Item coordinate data
Start
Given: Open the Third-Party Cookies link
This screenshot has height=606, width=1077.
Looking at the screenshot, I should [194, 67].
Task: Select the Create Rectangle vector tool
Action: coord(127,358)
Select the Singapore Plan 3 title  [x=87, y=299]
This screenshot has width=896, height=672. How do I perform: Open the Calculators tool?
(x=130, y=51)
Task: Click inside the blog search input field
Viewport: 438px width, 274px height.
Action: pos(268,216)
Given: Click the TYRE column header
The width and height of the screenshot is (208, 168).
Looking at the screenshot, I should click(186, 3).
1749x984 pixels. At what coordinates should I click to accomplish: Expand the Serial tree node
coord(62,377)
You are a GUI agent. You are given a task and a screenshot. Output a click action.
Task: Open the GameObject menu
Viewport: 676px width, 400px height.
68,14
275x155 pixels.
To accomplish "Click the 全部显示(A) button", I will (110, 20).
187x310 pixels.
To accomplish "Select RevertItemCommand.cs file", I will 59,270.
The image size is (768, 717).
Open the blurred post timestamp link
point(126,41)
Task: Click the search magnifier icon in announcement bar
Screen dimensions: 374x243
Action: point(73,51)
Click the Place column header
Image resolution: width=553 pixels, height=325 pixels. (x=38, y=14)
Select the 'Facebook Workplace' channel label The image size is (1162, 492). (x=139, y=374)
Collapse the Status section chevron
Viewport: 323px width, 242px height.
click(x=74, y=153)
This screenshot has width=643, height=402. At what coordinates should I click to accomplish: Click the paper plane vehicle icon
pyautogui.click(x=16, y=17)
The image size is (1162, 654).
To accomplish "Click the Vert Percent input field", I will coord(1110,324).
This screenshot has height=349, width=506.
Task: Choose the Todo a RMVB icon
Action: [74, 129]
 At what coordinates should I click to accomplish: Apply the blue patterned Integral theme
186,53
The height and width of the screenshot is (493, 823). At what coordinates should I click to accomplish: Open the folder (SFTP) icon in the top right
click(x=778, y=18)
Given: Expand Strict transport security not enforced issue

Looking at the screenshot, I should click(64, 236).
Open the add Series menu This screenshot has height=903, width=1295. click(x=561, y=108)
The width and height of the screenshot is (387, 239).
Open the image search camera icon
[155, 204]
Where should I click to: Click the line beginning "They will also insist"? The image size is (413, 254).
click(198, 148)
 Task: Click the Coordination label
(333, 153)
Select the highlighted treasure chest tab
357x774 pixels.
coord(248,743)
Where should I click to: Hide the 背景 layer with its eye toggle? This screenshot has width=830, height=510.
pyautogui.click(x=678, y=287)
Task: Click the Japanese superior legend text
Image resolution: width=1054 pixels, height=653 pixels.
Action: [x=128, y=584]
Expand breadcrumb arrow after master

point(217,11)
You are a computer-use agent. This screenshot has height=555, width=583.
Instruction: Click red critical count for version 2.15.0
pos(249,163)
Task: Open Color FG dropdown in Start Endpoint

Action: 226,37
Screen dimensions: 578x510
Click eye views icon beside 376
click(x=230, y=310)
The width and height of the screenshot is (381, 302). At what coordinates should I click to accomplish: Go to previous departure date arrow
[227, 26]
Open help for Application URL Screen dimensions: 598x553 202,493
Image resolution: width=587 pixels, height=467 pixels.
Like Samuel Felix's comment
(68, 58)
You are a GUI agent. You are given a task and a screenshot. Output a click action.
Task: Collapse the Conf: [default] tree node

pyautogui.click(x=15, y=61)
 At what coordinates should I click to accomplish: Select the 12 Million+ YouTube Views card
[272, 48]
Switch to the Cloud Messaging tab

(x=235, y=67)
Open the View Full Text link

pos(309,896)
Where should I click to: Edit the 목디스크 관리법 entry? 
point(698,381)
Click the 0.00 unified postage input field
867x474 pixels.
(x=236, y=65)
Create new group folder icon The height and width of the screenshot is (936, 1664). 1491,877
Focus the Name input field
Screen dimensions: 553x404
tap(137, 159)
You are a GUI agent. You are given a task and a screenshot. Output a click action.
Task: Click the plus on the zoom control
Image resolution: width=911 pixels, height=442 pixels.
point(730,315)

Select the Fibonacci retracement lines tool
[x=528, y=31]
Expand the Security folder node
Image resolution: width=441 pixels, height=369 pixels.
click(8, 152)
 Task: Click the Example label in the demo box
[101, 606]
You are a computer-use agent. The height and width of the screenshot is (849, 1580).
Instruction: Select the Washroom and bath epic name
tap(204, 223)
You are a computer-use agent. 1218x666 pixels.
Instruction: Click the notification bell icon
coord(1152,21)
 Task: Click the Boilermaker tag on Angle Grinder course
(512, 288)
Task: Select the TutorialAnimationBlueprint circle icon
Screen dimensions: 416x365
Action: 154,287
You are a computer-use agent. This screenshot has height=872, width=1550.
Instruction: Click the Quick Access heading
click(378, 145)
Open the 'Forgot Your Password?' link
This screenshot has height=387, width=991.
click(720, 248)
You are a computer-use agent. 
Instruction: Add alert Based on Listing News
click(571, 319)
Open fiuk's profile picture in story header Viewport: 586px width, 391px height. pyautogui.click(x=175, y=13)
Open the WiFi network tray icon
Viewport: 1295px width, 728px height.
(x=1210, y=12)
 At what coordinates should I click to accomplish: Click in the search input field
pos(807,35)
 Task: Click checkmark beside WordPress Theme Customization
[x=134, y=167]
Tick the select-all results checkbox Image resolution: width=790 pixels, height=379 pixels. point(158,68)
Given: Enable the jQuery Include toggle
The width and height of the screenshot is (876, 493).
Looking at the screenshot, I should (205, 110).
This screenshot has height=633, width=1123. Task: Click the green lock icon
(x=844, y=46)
End
Reproduce the entries from the start through the line containing "Select the Singapore", including that line, with no changes.

Given: Open the Third-Party Cookies link
This screenshot has height=606, width=1077.
Looking at the screenshot, I should [194, 67].
Task: Select the Create Rectangle vector tool
Action: coord(127,358)
Select the Singapore Plan 3 title  [x=87, y=299]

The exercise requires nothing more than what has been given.